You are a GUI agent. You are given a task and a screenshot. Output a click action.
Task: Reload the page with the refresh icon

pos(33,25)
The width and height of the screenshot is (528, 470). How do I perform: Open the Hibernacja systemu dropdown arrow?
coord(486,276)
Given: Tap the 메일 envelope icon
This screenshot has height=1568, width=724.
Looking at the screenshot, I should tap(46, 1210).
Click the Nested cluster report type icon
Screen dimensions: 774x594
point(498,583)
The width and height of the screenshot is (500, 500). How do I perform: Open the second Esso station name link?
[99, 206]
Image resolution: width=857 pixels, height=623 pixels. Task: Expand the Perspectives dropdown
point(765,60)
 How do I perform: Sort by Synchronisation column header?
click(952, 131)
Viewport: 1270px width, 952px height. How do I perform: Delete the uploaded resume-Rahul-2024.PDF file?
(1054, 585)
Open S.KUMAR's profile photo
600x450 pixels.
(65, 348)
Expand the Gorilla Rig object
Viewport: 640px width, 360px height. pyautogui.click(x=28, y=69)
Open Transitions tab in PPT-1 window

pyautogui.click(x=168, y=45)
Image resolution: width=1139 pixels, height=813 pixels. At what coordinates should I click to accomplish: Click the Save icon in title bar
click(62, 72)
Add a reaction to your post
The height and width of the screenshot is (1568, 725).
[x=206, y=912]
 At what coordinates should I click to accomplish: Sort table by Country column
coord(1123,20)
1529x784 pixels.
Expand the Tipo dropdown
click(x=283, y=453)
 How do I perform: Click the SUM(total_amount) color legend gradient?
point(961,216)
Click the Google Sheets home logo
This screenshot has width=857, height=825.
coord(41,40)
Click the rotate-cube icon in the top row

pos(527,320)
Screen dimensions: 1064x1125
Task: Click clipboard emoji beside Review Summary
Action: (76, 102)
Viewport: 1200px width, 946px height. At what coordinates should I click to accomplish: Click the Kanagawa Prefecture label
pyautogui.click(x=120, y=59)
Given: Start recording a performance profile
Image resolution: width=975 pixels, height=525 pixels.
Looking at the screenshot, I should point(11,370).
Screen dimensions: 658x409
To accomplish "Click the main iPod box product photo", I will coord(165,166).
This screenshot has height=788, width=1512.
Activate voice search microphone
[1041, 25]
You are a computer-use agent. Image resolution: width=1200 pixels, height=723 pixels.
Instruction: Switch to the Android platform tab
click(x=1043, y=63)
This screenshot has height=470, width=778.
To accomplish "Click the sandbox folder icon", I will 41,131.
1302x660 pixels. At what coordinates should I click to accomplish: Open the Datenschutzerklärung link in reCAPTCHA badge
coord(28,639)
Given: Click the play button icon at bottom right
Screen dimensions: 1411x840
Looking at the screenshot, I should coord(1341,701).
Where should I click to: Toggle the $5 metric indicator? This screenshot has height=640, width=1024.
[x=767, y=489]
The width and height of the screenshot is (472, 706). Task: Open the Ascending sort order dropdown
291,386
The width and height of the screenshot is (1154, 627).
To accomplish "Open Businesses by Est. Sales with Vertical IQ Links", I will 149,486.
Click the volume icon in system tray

================================

=== Task directions ===
Your response should contain each line of the entries above that holds the string "photo".

=== Output for this task ===
Open S.KUMAR's profile photo
To accomplish "Click the main iPod box product photo", I will coord(165,166).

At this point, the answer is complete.